6. a. Inventory turnover is computed by dividing the cost of goods sold for the period by the average
inventory.
b. In arriving at a rate of inventory turnover, it is essential that the inventory figures used to compute
the average inventory be representative. If the beginning and ending balances are unusually high
or low, the turnover rate may be misleading.
c. A rising inventory turnover rate indicates that a smaller amount of capital is tied up in inventory
for a given volume of business. This may mean more efficient buying and merchandising
policies. However, if the turnover rate is higher than for other firms in the industry, it may
indicate dangerously low levels of inventory, exposing the firm to the risk of inventory shortages
and running out of stock.
7. a. Times interest earned. Computed by dividing earnings before interest and taxes (operating
income) by interest expense for the period. This measures a company’s ability to meet interest
payments and suggests the security afforded to creditors.
b. Return on equity. Computed by dividing net income by stockholders’ equity. This measurement
indicates management’s effectiveness in employing the funds provided by the stockholders in
generating profits.
c. Earnings per share. Computed by dividing net income by the weighted average number of
common shares outstanding. EPS is a number useful in evaluating the level of cash dividends per
share relative to income and in assessing the market price per share relative to income.
d. Price-earnings ratio. Computed by dividing the market price per share by earnings per share.
The P/E ratio shows how much investors are willing to pay for each dollar of current earnings
and is an indication of what investors believe about a company’s future growth prospects.
e. Dividend payout ratio. Computed by dividing cash dividends by net income. This ratio reveals
what fraction of income a company distributes to shareholders in the form of cash dividends.
f. Book-to-market ratio. Computed by dividing the total book value of equity by the total market
value of shares outstanding. This ratio reveals how the market is currently valuing the net
investment in a company relative to the amount of investment provided initially by the
stockholders. Book-to-market ratios are usually less than 1.0, indicating that the market value of
the firm is greater than the total equity funds provided by the stockholders.

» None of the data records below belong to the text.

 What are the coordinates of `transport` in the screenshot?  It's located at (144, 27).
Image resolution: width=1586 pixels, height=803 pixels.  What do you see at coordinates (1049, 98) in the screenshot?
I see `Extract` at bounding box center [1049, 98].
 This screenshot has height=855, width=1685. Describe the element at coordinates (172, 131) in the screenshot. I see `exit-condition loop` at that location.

8. One of the factors affecting overall firm performance is the ability to invest in an asset and sell it at a
profit. The turnover of the assets affects the return on assets because a profit will be made each time
the operating cycle is completed (investment in an asset, selling the asset to a customer, collection of
cash). If within a given accounting period, an organization completes more than one operating cycle,
the resulting return on total assets will be a function of the profit percentage on each sale and the
number of completed operating cycles. Thus, the return on assets may be increased by either
increasing the turnover of assets or by increasing the profit made on each sale.
9. The return on assets equals the ROE when total assets equal total stockholders’ equity, meaning that
there are no liabilities. Overall, the ROE will always exceed the return on assets (unless a company’s
liabilities exceed its assets); however, on marginal or new investments, this will be true only if the
return on the new assets exceeds the cost of obtaining the additional funds.
10. Ratio comparisons can yield misleading implications if the ratios come from companies with
different accounting practices. Differences in accounting methods can make one company look
superior to another even though they are economically identical. For example, if one company uses a
10-year life for depreciating fixed assets and another depreciates similar assets over a 15-year life,
the decreased depreciation expense for the second company will make it look more profitable even
in the absence of real differences in operating performance.